• **DATASET**
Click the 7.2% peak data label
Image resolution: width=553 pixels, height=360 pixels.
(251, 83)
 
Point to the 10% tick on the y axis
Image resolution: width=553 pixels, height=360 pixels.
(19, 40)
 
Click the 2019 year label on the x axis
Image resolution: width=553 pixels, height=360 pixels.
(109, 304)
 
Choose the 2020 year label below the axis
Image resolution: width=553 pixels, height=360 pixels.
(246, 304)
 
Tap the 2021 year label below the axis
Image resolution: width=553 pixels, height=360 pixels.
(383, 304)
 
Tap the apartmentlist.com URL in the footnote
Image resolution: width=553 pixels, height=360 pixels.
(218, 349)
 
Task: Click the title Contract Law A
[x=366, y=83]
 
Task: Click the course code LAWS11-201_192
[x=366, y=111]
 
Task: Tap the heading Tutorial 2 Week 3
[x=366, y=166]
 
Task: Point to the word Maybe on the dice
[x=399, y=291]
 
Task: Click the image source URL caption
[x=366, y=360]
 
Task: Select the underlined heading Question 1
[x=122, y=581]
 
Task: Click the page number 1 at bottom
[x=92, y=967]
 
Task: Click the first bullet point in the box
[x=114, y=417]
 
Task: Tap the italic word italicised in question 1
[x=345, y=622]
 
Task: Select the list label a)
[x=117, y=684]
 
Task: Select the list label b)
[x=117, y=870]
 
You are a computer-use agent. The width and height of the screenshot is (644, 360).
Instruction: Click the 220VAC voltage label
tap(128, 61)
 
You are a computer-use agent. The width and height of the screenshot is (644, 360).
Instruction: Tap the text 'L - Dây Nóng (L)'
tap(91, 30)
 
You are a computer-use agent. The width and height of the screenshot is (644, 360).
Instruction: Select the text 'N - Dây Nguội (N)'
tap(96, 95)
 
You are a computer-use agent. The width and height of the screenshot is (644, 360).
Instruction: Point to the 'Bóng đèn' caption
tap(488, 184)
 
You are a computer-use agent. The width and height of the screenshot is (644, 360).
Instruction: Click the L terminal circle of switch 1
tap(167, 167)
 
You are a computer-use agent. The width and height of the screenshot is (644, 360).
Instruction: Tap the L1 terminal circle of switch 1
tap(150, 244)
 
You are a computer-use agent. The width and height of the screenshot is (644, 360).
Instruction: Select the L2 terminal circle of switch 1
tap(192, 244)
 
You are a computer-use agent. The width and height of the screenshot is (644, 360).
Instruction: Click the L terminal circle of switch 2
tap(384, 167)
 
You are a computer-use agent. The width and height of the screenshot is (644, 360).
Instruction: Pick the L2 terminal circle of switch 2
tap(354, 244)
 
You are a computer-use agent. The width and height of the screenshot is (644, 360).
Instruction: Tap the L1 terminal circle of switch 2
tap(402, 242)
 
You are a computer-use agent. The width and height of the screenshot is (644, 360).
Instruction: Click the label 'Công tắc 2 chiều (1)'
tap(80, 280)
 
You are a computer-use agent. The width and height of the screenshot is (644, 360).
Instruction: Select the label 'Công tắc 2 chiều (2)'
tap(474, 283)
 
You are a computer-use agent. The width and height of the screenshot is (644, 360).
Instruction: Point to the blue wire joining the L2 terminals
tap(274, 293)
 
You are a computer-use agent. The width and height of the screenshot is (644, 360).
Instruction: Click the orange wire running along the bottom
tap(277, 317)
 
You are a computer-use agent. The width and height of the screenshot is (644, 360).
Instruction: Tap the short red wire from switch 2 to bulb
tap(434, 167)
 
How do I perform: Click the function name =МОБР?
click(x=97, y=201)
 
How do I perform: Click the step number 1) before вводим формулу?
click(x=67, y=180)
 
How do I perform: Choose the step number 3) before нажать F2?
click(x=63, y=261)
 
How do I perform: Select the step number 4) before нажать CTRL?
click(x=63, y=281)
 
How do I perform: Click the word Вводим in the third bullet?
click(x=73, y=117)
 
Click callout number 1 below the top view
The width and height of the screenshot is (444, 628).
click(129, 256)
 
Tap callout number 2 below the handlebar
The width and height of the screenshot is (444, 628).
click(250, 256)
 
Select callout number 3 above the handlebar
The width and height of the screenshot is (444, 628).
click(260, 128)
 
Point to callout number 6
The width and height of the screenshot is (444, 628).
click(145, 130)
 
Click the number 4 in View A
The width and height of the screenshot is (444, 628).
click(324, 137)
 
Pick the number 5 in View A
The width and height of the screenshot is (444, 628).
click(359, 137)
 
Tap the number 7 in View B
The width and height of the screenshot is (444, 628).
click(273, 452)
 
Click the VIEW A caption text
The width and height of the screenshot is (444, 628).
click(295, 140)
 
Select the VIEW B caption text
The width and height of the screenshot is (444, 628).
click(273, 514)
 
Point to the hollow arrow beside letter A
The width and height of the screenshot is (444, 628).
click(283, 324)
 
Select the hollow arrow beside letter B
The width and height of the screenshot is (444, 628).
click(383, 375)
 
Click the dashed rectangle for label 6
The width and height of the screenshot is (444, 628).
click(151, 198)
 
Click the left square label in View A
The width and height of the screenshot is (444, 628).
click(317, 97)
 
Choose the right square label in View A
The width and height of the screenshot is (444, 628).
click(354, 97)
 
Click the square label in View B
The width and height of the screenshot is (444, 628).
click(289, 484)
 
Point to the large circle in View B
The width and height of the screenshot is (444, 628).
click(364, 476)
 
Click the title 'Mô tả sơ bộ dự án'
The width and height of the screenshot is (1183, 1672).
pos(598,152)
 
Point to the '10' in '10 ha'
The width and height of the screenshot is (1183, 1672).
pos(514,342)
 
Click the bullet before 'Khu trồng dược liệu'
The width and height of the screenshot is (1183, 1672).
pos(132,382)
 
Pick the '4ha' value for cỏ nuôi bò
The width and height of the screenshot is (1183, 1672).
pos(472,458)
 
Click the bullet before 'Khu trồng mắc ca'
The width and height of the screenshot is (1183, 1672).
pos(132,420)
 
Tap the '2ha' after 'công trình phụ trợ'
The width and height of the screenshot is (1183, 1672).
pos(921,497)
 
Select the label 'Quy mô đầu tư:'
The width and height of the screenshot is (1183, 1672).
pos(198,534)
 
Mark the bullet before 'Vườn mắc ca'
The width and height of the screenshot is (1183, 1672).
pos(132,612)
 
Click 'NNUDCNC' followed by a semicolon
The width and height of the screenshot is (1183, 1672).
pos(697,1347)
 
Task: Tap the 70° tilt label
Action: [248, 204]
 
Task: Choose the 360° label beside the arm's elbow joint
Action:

• **WRITTEN REQUEST**
Render the stretch of rows from the line containing "Task: Click the title Contract Law A" through the line containing "[x=114, y=417]" as a Markdown table with the columns No. and Text. Number each line in order and leave out blank lines.

• **WRITTEN ANSWER**
| No. | Text |
|---|---|
| 1 | Task: Click the title Contract Law A |
| 2 | [x=366, y=83] |
| 3 | Task: Click the course code LAWS11-201_192 |
| 4 | [x=366, y=111] |
| 5 | Task: Tap the heading Tutorial 2 Week 3 |
| 6 | [x=366, y=166] |
| 7 | Task: Point to the word Maybe on the dice |
| 8 | [x=399, y=291] |
| 9 | Task: Click the image source URL caption |
| 10 | [x=366, y=360] |
| 11 | Task: Select the underlined heading Question 1 |
| 12 | [x=122, y=581] |
| 13 | Task: Click the page number 1 at bottom |
| 14 | [x=92, y=967] |
| 15 | Task: Click the first bullet point in the box |
| 16 | [x=114, y=417] |